Geez please don't move your DS needs to stay where he is!

Michellexxx · 10/02/2022 20:30

I wouldn't agree to this. Can he just go and stay in the region for 3 nights and you stay where you are, near family?
Do not give up your job/life for his weekends off...

saraclara · 10/02/2022 20:30

Why does he want to do it when the salary increase isn't much?

Having to work every Saturday and ever Sunday is crap. From a social point of view you miss out on loads. Extended family events are almost impossible to arrange to include everyone. Lots of events are on weekends and you miss them all.

Having watched my son in law (and by extension often, my DD) miss out on these things it's something I'd never want to do. And like OP's DH I'd be grabbing opportunities to do something else. I just think he needs to wait a couple of years.

Hexuba · 10/02/2022 20:30

@maminthesticks

Thing is as well I have a very family friendly job where we are which pays well for what it is, I've worked my way up as I don't have any qualifications to fall back on apart from GCSES - pretty worried with their being so much competition for jobs in the South and nothing special on my CV that after taking a few months for unpaid maternity that I could really struggle to actually find anything.

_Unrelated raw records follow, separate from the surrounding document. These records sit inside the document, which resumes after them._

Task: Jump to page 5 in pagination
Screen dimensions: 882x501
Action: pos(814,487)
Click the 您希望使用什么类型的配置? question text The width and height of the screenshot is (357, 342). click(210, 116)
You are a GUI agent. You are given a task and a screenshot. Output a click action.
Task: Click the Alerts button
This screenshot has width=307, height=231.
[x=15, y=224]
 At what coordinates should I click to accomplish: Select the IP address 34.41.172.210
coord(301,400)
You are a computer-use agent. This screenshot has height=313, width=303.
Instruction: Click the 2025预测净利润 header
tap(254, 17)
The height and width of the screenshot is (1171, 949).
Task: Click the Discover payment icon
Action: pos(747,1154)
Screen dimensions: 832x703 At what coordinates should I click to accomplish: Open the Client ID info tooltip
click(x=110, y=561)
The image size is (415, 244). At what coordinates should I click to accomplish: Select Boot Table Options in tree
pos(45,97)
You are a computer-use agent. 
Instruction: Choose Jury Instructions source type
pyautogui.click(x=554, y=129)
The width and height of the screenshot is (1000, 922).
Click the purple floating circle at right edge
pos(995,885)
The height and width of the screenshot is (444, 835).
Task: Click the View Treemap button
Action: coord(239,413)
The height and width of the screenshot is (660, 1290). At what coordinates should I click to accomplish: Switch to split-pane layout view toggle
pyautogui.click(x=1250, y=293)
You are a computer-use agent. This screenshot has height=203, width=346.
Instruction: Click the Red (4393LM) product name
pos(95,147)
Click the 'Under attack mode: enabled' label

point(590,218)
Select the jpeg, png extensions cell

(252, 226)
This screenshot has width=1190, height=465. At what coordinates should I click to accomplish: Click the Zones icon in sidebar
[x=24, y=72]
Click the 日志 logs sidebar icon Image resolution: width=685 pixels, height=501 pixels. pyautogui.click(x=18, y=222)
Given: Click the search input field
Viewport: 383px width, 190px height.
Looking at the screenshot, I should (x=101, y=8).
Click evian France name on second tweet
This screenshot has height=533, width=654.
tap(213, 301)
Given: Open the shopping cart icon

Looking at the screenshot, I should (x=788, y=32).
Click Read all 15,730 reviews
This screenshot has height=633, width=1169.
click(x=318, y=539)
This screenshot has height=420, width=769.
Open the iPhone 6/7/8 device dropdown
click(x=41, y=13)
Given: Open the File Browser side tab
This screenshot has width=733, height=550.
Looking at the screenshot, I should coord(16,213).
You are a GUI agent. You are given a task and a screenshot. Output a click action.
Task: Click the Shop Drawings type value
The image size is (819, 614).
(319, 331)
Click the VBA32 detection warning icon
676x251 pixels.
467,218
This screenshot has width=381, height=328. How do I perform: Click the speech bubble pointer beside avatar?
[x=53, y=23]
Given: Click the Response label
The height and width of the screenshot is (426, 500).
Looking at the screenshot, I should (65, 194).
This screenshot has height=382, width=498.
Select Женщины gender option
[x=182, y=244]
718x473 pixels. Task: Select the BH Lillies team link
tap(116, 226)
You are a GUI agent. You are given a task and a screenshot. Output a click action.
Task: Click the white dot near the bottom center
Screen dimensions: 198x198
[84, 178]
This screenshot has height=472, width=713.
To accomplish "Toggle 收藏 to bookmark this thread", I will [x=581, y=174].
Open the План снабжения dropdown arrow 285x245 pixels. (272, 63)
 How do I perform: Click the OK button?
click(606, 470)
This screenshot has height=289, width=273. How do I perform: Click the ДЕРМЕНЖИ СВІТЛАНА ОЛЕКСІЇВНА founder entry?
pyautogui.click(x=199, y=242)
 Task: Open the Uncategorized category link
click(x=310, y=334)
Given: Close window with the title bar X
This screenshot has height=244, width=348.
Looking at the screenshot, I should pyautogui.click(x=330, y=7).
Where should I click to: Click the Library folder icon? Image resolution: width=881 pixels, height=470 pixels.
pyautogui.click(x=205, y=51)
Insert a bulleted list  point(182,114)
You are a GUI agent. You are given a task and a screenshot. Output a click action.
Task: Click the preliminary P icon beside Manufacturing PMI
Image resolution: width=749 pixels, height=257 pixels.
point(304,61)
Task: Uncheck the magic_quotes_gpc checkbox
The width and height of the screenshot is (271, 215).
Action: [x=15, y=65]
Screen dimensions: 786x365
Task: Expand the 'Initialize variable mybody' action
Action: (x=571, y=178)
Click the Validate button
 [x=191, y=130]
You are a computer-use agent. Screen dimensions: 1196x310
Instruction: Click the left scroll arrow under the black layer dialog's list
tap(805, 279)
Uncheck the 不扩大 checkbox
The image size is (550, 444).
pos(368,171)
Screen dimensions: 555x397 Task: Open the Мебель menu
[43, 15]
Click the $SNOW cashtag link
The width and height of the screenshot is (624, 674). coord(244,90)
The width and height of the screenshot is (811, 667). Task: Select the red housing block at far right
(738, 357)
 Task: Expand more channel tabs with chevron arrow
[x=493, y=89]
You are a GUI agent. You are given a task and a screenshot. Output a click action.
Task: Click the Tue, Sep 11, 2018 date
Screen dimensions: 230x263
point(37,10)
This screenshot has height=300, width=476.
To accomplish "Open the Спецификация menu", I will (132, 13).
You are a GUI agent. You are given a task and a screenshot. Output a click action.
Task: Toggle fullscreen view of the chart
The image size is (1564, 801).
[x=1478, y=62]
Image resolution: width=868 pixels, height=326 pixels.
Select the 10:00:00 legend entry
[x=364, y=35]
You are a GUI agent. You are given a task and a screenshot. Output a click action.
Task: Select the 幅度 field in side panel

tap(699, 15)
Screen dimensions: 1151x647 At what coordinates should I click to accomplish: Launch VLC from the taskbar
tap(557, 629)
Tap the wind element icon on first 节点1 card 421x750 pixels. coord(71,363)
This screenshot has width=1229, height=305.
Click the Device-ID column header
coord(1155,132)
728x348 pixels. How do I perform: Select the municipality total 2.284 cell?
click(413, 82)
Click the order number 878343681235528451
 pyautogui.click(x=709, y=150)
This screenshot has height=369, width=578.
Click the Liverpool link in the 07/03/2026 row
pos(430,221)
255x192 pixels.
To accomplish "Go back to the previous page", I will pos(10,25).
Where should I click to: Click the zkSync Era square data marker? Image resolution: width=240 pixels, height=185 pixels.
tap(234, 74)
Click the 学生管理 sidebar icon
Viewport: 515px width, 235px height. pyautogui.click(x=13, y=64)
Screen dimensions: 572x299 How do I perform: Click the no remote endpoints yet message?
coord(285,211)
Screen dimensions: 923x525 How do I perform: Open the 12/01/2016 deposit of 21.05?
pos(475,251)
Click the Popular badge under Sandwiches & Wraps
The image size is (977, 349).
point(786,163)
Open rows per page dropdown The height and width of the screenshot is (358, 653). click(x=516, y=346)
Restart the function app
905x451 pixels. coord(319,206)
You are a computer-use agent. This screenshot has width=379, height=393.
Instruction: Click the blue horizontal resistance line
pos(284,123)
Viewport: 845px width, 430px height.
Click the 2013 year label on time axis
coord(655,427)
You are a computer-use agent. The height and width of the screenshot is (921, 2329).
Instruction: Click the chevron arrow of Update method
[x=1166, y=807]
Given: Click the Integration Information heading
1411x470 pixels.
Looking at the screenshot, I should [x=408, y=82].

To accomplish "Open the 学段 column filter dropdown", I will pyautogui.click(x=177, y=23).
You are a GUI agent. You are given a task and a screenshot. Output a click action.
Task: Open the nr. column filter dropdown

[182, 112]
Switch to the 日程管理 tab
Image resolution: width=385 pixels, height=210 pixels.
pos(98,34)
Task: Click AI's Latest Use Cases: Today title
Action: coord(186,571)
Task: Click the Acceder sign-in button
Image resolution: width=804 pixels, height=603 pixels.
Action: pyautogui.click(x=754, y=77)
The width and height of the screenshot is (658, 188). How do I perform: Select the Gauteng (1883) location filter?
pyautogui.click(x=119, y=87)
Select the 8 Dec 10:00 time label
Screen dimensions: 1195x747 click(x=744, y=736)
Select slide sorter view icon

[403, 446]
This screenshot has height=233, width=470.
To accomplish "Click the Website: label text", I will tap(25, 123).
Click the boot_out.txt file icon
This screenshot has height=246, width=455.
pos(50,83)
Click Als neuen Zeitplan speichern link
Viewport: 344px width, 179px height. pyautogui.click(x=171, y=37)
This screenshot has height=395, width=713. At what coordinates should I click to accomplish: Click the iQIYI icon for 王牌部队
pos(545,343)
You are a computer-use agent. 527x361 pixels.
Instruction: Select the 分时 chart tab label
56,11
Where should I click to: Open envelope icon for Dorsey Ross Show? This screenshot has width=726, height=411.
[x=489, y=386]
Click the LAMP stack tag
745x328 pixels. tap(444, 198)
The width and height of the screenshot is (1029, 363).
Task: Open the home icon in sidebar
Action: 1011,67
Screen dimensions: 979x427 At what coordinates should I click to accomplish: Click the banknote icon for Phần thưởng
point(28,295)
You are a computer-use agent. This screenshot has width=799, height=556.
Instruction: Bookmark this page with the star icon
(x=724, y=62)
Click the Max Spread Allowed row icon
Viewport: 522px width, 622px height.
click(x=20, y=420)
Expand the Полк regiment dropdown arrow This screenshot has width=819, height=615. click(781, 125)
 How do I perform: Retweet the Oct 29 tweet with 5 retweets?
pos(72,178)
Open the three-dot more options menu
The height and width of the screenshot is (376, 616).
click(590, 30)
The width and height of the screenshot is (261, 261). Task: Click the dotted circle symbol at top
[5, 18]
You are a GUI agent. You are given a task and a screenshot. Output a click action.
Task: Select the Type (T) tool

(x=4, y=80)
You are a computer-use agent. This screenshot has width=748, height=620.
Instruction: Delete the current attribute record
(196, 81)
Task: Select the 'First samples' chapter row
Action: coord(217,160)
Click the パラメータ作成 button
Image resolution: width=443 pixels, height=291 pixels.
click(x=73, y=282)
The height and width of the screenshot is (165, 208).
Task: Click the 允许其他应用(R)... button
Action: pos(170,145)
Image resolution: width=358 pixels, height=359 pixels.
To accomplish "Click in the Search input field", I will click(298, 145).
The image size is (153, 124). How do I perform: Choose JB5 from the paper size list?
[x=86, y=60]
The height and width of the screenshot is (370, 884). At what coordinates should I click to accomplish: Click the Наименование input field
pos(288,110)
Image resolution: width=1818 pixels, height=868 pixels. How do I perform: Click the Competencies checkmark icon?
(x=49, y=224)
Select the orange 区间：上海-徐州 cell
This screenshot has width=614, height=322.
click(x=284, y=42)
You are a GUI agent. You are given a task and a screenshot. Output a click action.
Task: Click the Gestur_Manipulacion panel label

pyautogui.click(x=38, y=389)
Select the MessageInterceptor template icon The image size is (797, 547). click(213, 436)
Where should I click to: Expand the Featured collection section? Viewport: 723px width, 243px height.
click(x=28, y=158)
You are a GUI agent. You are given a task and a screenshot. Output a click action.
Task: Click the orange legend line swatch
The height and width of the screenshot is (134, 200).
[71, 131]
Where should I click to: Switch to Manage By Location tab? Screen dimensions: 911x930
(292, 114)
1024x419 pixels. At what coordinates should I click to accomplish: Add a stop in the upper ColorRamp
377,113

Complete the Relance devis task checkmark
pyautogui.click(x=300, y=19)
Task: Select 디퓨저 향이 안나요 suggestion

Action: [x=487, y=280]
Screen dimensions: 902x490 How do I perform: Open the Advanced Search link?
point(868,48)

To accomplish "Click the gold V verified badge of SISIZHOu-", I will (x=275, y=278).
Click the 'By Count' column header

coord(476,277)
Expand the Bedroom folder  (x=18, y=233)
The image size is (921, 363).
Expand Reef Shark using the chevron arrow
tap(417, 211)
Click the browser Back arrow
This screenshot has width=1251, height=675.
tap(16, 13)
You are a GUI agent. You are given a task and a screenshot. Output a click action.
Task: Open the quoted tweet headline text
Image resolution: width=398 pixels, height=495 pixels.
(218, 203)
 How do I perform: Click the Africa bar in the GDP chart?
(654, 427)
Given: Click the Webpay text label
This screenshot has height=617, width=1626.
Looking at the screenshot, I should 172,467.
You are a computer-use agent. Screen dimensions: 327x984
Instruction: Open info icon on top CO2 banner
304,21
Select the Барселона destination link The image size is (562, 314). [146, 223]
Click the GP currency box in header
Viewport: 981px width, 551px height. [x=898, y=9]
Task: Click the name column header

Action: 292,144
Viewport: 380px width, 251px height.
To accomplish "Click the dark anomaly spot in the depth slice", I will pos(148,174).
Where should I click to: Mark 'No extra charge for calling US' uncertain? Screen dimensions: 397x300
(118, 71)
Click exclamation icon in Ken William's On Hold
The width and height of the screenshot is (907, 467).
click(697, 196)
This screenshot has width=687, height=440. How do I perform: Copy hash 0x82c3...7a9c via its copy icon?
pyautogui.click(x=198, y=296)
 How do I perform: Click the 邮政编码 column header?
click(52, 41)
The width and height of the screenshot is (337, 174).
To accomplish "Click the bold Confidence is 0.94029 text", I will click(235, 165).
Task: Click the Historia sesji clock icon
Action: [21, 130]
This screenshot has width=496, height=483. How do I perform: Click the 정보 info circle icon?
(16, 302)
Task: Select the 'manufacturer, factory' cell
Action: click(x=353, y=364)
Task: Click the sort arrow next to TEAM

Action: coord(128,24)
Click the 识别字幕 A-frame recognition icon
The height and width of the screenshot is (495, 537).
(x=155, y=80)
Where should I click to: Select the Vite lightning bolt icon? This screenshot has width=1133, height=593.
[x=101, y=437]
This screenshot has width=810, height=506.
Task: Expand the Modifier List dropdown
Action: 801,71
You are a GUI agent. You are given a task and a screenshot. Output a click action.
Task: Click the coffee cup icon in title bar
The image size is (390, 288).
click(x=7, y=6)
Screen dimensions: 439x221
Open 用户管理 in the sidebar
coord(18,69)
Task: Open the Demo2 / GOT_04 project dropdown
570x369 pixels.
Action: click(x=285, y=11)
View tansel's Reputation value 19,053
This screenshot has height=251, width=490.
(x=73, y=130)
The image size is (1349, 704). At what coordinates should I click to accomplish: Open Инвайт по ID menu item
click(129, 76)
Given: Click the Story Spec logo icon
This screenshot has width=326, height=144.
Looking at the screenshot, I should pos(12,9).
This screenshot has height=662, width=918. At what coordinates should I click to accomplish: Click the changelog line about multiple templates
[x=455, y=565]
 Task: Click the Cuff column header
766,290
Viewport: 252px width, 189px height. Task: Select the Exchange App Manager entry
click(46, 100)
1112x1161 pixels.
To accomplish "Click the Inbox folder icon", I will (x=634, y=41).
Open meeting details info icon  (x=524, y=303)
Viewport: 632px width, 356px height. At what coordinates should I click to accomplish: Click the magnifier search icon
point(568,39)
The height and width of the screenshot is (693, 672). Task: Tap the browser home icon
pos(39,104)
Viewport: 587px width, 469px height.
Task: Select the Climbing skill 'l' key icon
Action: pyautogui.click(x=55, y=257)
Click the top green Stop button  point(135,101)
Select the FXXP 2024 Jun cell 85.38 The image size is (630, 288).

Which would be more financial strain. I really don't want to go back to worrying about money all the time!
Something you've left out from your original post, what is the split between your income? That'll help us understand if you are BUR or not!
Jellycatspyjamas · 10/02/2022 20:30

I can imagine him being away all week and then needing weekends “to relax” because he’s been so busy being away, leaving you with the lions share of work at the weekend too. Such a big change you need to be confident it’ll improve your quality of life, and be comfortable with the impact of the changes on you and the kids. You don’t sound comfortable with it at all and on that basis I’d be saying no.

Cakeandcardio · 10/02/2022 20:30

I wouldn't give up a really strong support network to be alone. No. You sound really sad in your posts. I don't have a strong support network and it's lonely. I miss what I've never had and I have a husband wfh every day who helps with bathtime etc. You would miss what you already have even more. Don't be pushed into sacrificing yourself for this. Have you had the conversation around you not wanting to go? Our weekends off together are pretty boring anyway as DS is so young. How does he imagine weekends will be better than midweek days off? I actually prefer when my DH has a midweek day off and we go out as a family. Everything is quieter and more enjoyable! Your feelings are valid too. Plus it's good for children to have family nearby.